Full text: The 3rd ISPRS Workshop on Dynamic and Multi-Dimensional GIS & the 10th Annual Conference of CPGIS on Geoinformatics

ISPRS, Vol.34, Part 2W2, “Dynamic and Multi-Dimensional GIS”, Bangkok, May 23-25, 2001 
170 
AN ALGEBRA FOR SPATIAL RELATIONS 
Zhilin LI \ Renliang ZHAO 1,2 and Jun CHEN 2 
1 Department of Land Surveying and Geo-Informatics 
The Hong Kong Polytechnic University, Kowloon, Hong Kong, China 
lsllz@polyu.edu.hk 
2 National Geometries Center of China, 
1 Baishengcun, Zizhuyuan, Beijing, China, 10004 
KEYWORDS: Spatial algebra, spatial relation, topological relation, set operation, Voronoi region, Voronoi diagram 
ABSTRACT 
Spatial relation is a very important topic for spatial reasoning, query and analysis in GIS. This paper presents a generic algebra for 
spatial relations. In this algebra, (a) appropriate operators from set operators (i.e. union, intersection, difference, difference by, 
symmetric difference, etc) are utilised to distinguish the spatial relations between neighbouring spatial objects; (b) three types of values 
are used for the computational results of set operations, -- content, dimension and number of connected components; (c) a spatial 
object is treated in a whole but the Voronoi region of an object is employed to enhance its interaction with neighbours; This is a more 
generic model than existing ones in theory and practice. This approach overcomes the shortcomings of both decomposition-based and 
whole-based approaches. The models developed in this project form an algebra which can effectively describes the relations of spatial 
objects. From practical viewpoint, using this approach, the integration of the description and computation of spatial relations in both 
vector and raster space is realised in a natural way. 
1. INTRODUCTION 
A formal theory of description and determination for relations 
between spatial objects is usually important to spatial query, 
analysis and reasoning in GIS field. For example, in the case 
of digital map generalisation, spatial relations between map 
objects will be altered after applying generalisation operations 
such as selective omission, aggregation, displacement, 
exaggeration and so on. These relations could be metric 
and/or topological. Due to such changes, spatial conflicts may 
be created by these operations and such conflicts need to be 
checked and resolved. Recently, much attention has been paid 
to this topic (e.g. Dettori and Puppo, 1996). For such a purpose, 
appropriate mathematical models for spatial relations are 
required. 
The importance of spatial relation theory has already been 
recognised in early 1980s (Marble 1984, Abler 1987). Since 
then, many papers on this topic have been published by 
researchers from computing science and GIS communities. 
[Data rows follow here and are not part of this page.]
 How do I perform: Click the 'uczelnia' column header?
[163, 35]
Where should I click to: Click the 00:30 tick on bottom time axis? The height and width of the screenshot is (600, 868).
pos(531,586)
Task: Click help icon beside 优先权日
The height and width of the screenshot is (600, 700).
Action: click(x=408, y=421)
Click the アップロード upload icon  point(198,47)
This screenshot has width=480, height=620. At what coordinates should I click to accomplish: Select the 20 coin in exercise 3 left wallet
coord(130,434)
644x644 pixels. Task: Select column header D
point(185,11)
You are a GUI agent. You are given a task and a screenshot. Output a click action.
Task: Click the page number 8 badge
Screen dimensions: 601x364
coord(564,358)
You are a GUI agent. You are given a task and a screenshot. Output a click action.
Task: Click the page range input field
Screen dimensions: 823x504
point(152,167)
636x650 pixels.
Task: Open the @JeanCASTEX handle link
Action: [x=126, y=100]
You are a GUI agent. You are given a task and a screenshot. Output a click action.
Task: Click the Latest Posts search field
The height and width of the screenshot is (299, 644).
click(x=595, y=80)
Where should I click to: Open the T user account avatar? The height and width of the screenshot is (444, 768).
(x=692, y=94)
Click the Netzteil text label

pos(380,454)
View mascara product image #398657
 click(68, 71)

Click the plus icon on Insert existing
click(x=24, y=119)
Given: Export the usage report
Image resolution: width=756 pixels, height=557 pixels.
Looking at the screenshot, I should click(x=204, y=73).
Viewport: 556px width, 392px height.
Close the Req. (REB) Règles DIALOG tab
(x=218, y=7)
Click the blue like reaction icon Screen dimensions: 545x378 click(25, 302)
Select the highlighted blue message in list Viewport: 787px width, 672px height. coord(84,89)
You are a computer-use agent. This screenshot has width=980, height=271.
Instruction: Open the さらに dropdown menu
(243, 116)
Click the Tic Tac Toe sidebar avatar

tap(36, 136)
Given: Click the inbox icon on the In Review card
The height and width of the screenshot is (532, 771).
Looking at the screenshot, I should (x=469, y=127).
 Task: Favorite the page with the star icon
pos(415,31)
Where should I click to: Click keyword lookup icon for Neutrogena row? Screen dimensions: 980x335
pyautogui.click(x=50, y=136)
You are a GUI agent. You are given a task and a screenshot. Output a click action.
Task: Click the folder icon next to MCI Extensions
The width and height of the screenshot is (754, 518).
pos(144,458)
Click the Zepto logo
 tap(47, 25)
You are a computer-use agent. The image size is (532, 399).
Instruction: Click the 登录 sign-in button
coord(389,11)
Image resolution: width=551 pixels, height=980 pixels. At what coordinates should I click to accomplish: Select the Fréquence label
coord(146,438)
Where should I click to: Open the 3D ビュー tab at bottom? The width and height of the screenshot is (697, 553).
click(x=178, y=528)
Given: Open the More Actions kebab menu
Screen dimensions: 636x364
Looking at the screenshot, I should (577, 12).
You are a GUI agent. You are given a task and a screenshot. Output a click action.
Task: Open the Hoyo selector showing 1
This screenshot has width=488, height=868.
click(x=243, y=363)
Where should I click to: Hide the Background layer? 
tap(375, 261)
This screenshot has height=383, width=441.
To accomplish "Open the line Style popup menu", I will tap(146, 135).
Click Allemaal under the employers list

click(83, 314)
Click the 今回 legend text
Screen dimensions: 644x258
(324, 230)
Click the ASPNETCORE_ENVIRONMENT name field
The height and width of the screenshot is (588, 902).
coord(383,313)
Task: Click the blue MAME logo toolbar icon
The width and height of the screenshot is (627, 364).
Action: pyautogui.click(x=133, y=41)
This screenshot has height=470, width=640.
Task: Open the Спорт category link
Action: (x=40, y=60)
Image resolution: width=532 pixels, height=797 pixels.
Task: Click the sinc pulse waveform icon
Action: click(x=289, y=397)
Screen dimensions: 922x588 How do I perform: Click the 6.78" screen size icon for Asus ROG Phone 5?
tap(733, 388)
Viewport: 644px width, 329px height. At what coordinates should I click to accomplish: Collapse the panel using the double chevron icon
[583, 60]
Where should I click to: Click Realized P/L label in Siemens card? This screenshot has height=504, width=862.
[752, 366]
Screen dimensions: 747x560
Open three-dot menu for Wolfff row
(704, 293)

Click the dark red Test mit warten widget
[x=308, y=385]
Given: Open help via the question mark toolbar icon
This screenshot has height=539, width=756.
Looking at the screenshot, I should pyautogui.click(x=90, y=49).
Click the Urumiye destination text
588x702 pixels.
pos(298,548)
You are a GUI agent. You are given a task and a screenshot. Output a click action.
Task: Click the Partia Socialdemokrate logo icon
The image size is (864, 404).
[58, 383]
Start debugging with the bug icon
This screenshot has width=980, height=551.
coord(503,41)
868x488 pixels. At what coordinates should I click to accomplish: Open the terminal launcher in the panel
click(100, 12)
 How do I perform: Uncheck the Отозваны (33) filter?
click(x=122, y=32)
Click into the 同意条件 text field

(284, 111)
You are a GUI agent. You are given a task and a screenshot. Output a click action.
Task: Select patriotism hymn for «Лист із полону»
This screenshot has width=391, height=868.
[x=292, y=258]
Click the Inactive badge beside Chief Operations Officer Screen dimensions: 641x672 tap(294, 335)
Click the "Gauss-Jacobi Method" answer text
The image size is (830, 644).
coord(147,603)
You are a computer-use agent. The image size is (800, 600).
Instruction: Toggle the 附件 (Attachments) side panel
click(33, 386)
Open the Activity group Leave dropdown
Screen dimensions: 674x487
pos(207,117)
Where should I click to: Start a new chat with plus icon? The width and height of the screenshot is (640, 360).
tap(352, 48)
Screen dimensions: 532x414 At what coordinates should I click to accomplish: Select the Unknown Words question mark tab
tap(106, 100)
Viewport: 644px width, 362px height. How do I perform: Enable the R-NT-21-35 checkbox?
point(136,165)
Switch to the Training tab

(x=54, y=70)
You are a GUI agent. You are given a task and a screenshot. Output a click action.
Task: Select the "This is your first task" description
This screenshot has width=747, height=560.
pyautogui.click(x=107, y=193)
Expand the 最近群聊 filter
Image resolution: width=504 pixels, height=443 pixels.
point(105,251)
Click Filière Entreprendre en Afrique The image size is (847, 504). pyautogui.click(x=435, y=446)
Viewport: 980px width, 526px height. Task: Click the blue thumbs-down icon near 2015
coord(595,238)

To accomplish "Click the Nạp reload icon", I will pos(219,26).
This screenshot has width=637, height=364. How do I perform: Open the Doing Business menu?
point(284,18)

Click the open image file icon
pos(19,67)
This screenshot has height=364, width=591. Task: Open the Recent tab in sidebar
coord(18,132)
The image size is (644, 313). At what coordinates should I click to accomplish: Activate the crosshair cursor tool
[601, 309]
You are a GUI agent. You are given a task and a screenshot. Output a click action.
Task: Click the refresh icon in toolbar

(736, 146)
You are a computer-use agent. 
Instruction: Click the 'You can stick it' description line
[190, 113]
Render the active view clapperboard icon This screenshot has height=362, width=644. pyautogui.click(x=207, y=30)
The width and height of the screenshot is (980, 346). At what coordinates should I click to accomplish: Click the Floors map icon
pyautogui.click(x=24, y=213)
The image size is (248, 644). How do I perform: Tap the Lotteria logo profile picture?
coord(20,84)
The approaches used in these works can be classified into two 
categories, i.e. decomposition-based and whole-based 
(Abdelmoty et al. 1994). In the former, a spatial object is 
represented in terms of the set of its components, and, 
relations are described and determined by the combinatorial 
relations of those components. In the latter, the spatial object is 
considered as a whole and, spatial relations between spatial 
objects are described and determined by the interaction 
between whole bodies of these objects instead of their 
components. 
In the category of decomposition-based approaches, most 
models are built upon point set topology (Guting 1988, Pullar 
1988, Egenhofer 1989, Clementini et al. 1993). In these 
models, two or three components of a spatial object, i.e. interior, 
boundary and exterior, are utilised. The most fundamental one 
is the 4-intersection model by Egenhofer and Franzona (1991), 
making use of the interior and boundary of a spatial object. 
Later, this model has been extended to 9-intersection model 
(Egenhofer and Herring 1991), in which the exterior of a spatial 
object is also included. These models have been implemented 
in raster mode by Winter and his collaborators (Winter 1995, 
Winter and Frank 2000), through the use of vector 
representation for raster cells. The 9-intersection model is then 
modified by Chen et al. (2001) by replacing the complement of 
a spatial object with its Voronoi region. 
In the category of whole-based approach, main work includes 
the spatial logic model developed by Randell et al. (1992) and 
temporal logic model by Allen (1983). The former is built upon 
the calculus of individuals (Clarke 1981) which is in turn based 
on “region connection" ontology. In this model, a set of 
topological relationships between concave regions is 
axlomatised. Some other work based on Clarke's region 
theory can also been found in literature (e.g. Vieu 1993). The 
main advantage of such work rests in its rigorous logic so as to 
facilitate the mathematical deduction and proof. Such models 
have mainly been applied to objects of regions in the context of 
artificial intelligence. Allen's temporal logic relations (Allen 
1983) was originally put forward to handle two-dimensional 
temporal but later it has been widely extended to higher 
dimensional space (e.g. Freksa 1991, 1992; Hernandez 1993, 
1994). Unfortunately, most of these models are limited to the 
point-based abstraction of spatial objects. 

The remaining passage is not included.